From the line containing "You are a GUI" to the end of the records, print every line exactly, both ends included, and leave out the pictures.

####################

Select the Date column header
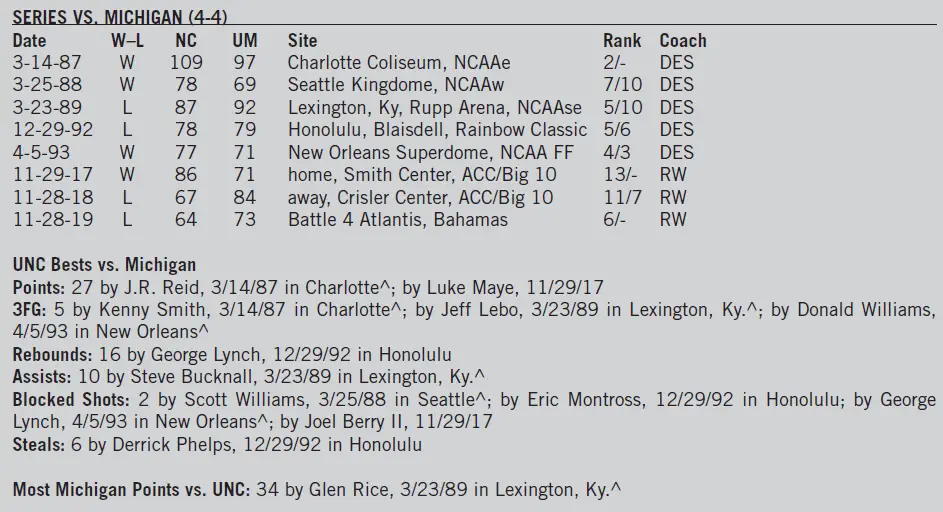943x512 pixels. 29,41
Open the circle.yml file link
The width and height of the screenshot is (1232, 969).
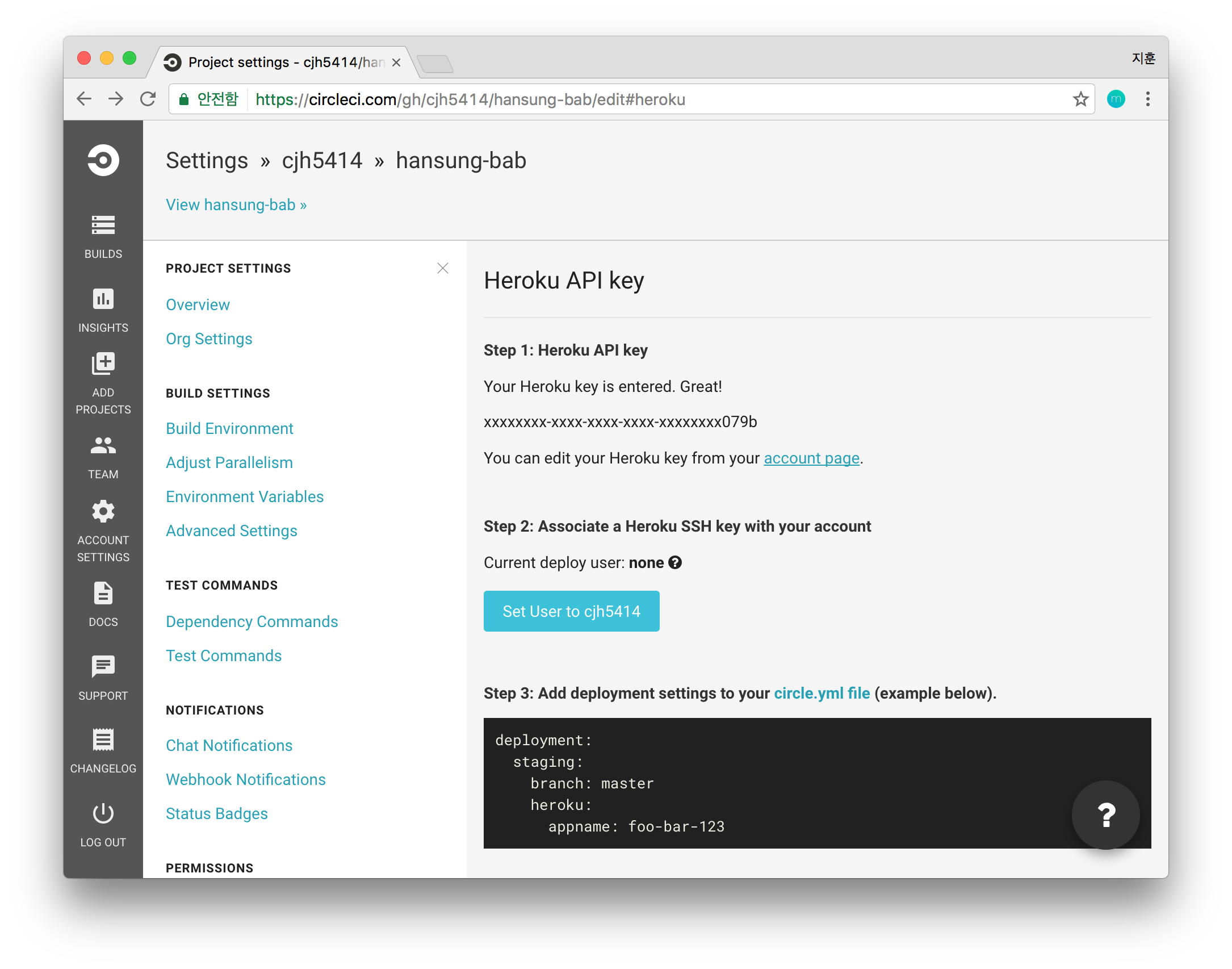[822, 693]
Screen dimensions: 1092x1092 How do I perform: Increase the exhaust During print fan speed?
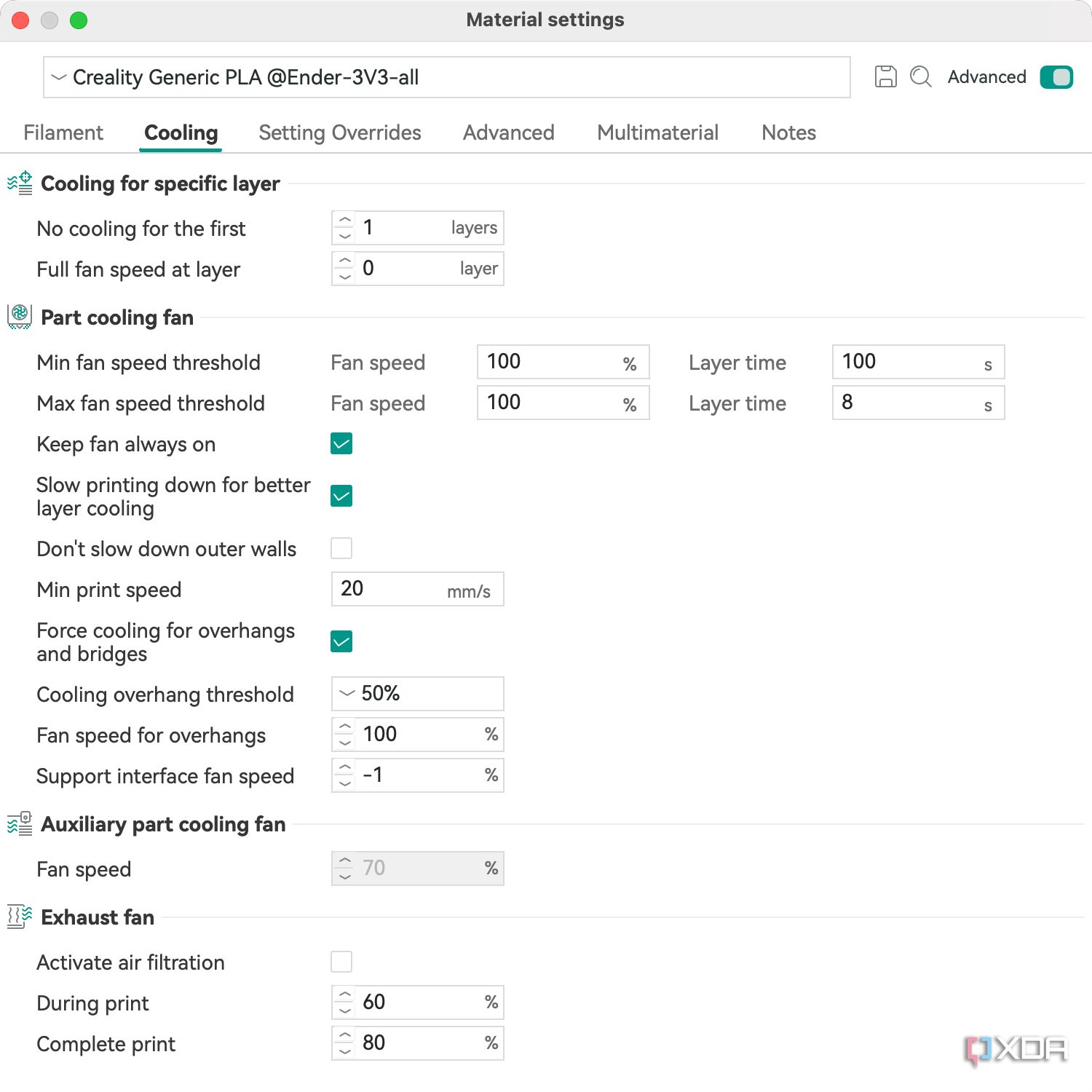345,995
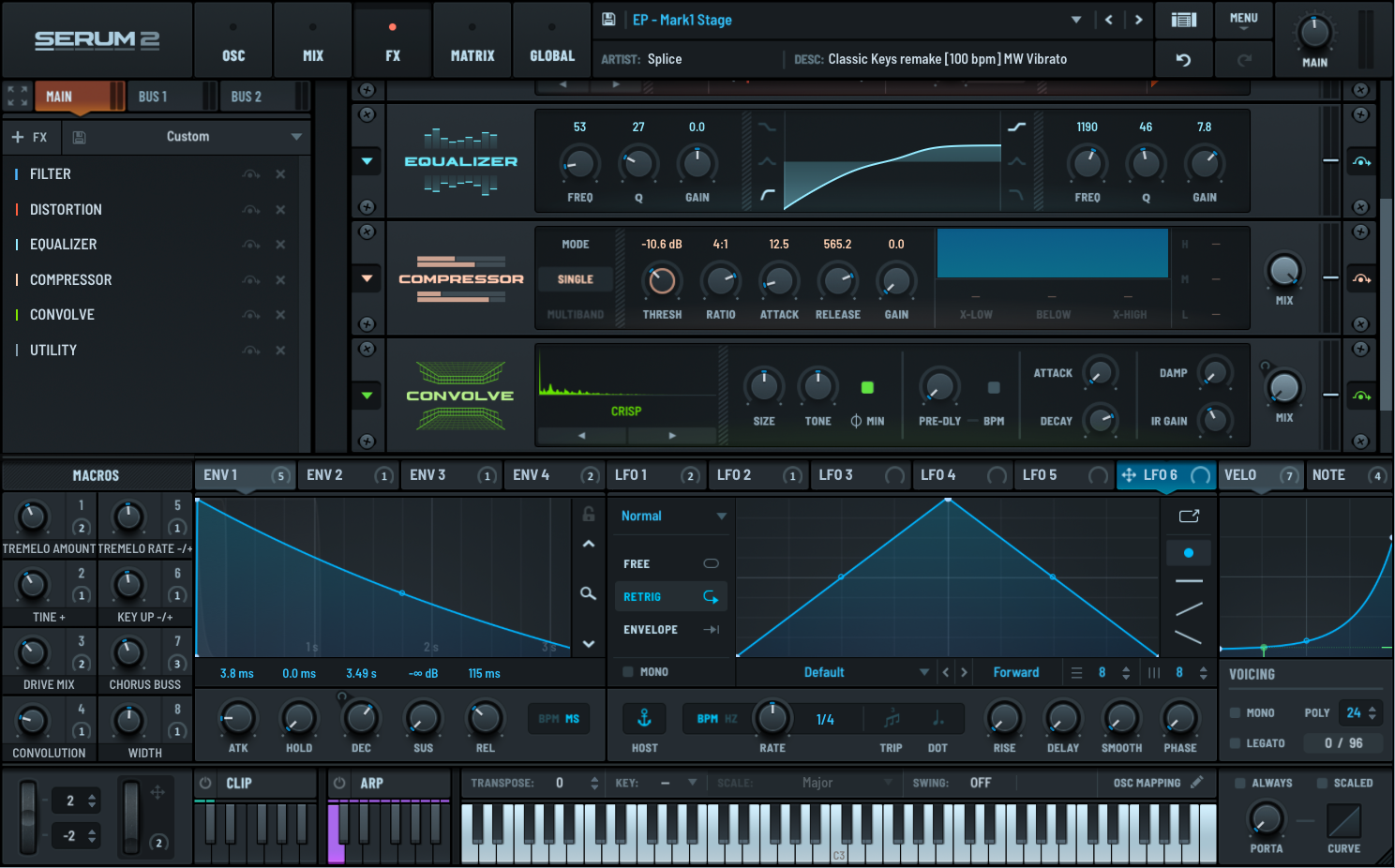Click the envelope zoom magnifier icon

click(x=588, y=593)
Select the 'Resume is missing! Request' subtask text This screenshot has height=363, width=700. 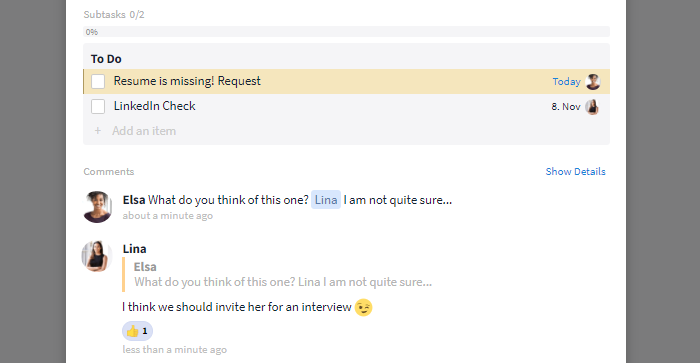pos(187,81)
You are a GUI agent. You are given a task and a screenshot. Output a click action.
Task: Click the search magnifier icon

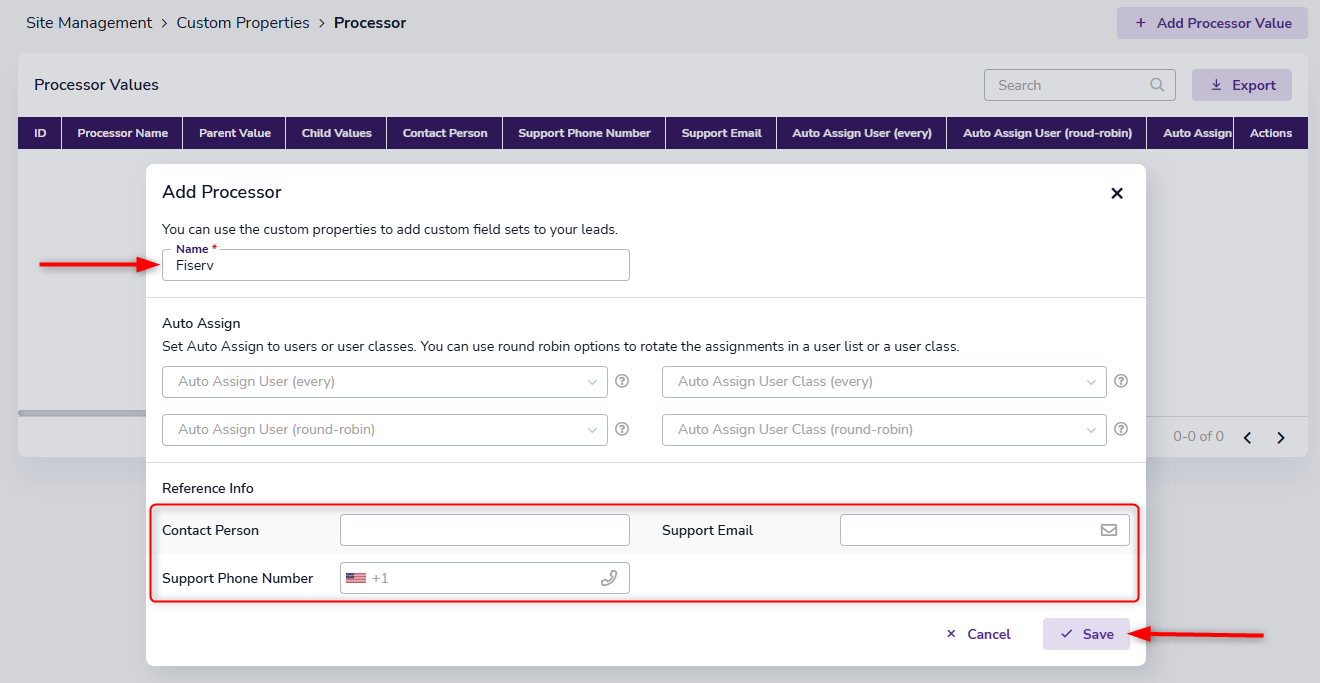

####################

**Written answer:**
You are a GUI agent. You are given a task and a screenshot. Output a click action.
Task: Click the search magnifier icon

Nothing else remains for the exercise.